▶ Required work:
Copy out each of the lines below word for word, leaving the pictures out.

▶ Input material:
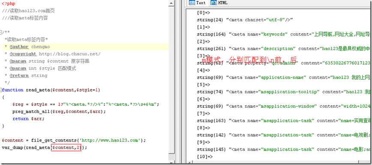This screenshot has height=165, width=372.
Task: Switch to the Text output tab label
Action: (x=201, y=3)
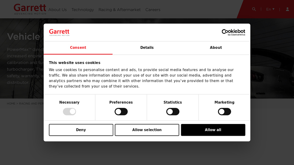Click the search magnifier icon in header

254,9
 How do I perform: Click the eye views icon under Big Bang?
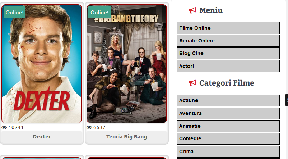89,127
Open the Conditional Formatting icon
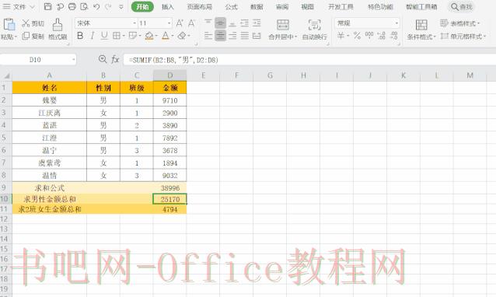 pos(421,25)
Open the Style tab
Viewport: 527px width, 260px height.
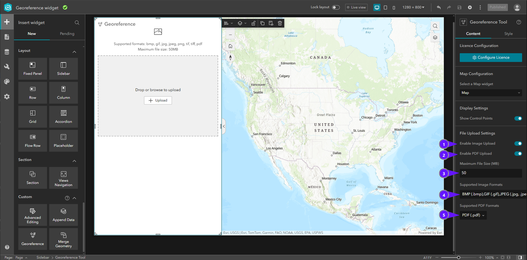508,34
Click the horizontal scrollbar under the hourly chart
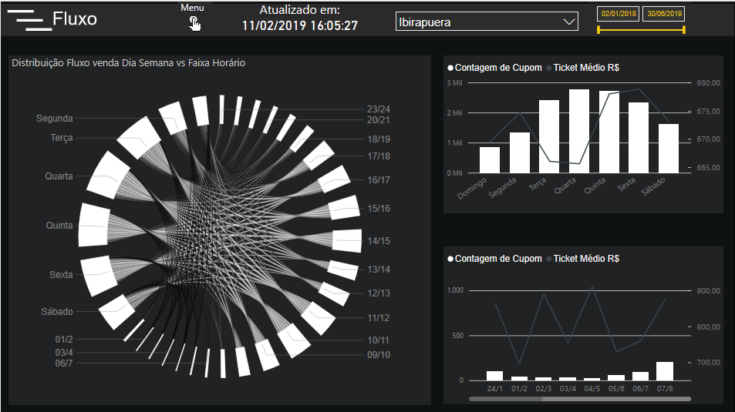735x412 pixels. pyautogui.click(x=579, y=399)
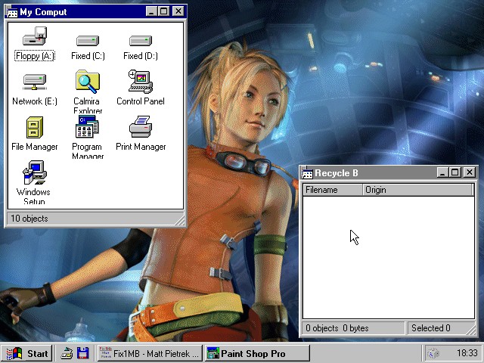Click the Start button
The width and height of the screenshot is (484, 363).
[x=27, y=353]
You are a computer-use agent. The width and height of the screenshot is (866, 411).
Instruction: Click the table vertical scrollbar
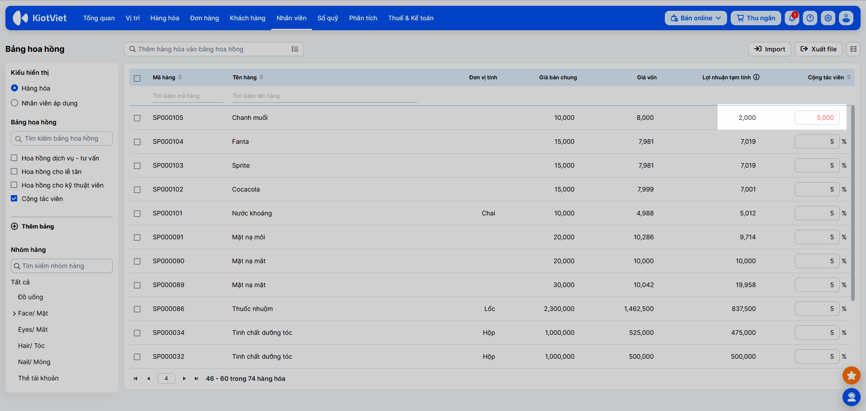[852, 203]
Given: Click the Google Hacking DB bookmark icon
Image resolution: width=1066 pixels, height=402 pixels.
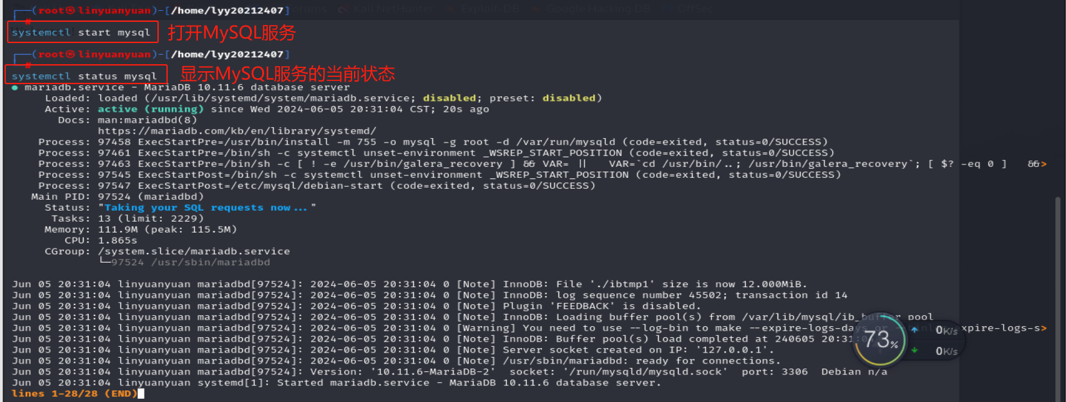Looking at the screenshot, I should click(x=535, y=10).
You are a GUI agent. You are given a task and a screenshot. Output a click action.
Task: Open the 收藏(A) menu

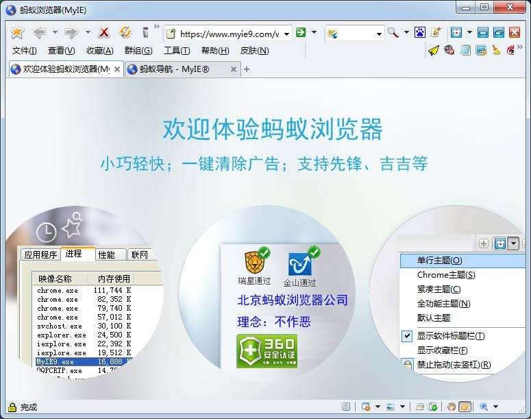click(x=99, y=50)
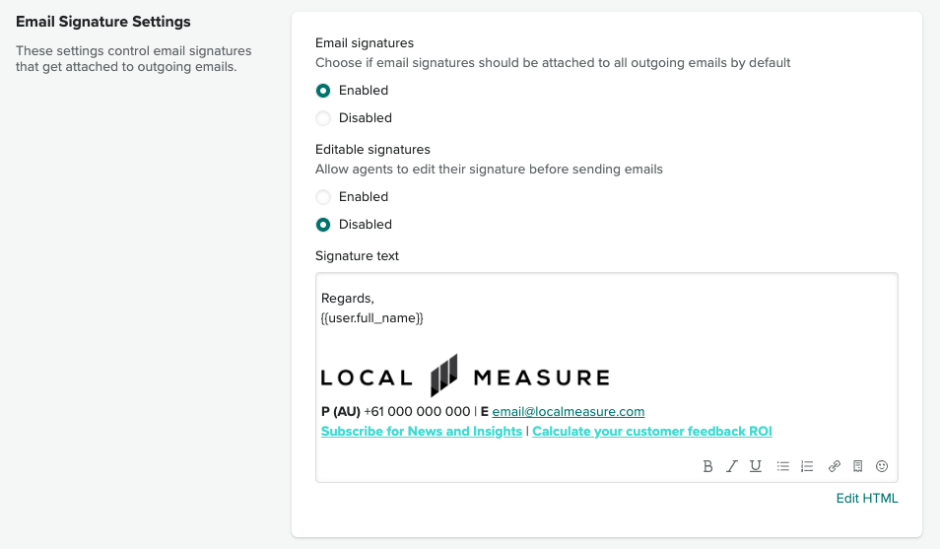The height and width of the screenshot is (549, 940).
Task: Apply italic formatting to signature text
Action: (731, 466)
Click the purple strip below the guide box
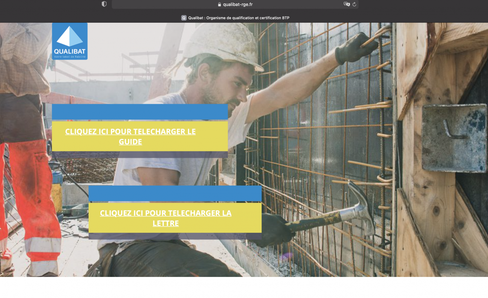The image size is (488, 298). coord(140,154)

▶ Response to this exercise:
This screenshot has height=165, width=372.
Task: Switch to the Text output tab label
Action: (x=201, y=3)
Click the search magnifier icon in header

254,9
 How do I perform: Click the eye views icon under Big Bang?
89,127
Open the Conditional Formatting icon
 pos(421,25)
Open the Style tab
Viewport: 527px width, 260px height.
508,34
Click the horizontal scrollbar under the hourly chart
735x412 pixels. pyautogui.click(x=579, y=399)
Click the Start button
The width and height of the screenshot is (484, 363).
[x=27, y=353]
You are a computer-use agent. The width and height of the screenshot is (866, 411).
Instruction: Click the table vertical scrollbar
[852, 203]
Given: Click the Google Hacking DB bookmark icon
Image resolution: width=1066 pixels, height=402 pixels.
Looking at the screenshot, I should click(x=535, y=10).
You are a GUI agent. You are given a task and a screenshot. Output a click action.
Task: Open the 收藏(A) menu

click(x=99, y=50)
The height and width of the screenshot is (549, 940).
Task: Apply italic formatting to signature text
Action: (731, 466)
Click the purple strip below the guide box
The image size is (488, 298). coord(140,154)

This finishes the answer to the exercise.